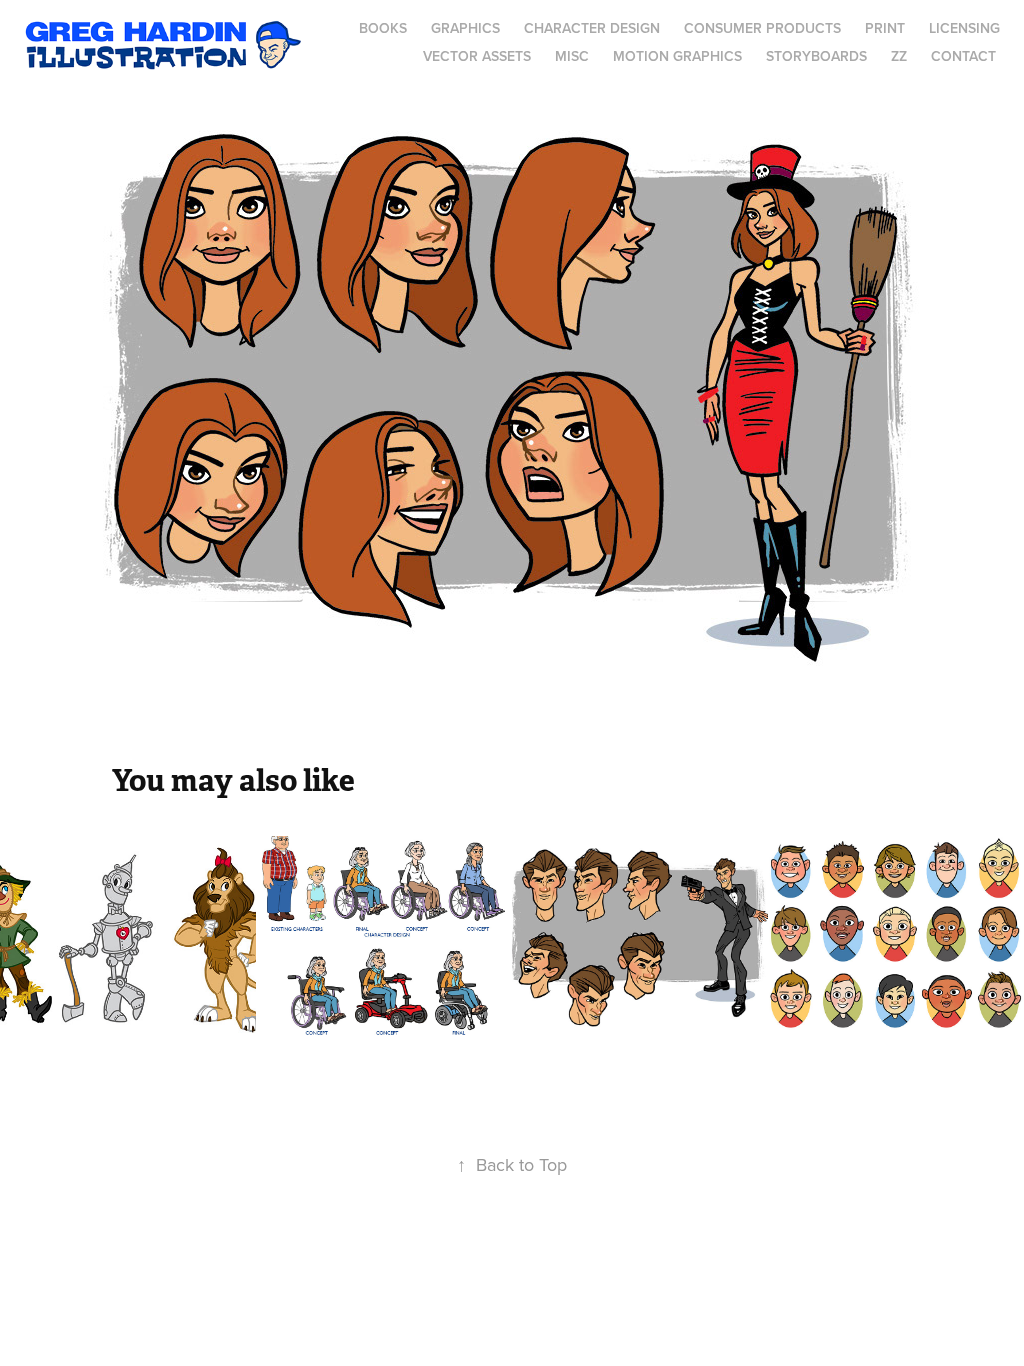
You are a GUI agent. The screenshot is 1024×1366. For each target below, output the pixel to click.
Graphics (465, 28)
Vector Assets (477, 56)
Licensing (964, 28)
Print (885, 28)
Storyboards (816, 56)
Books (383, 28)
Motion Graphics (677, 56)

Task details: With the pictures set aside, copy each line above as written.

Result of this task:
You are a GUI agent. The screenshot is 1024×1366. For each target below, output the pixel to click.
Graphics (465, 28)
Vector Assets (477, 56)
Licensing (964, 28)
Print (885, 28)
Storyboards (816, 56)
Books (383, 28)
Motion Graphics (677, 56)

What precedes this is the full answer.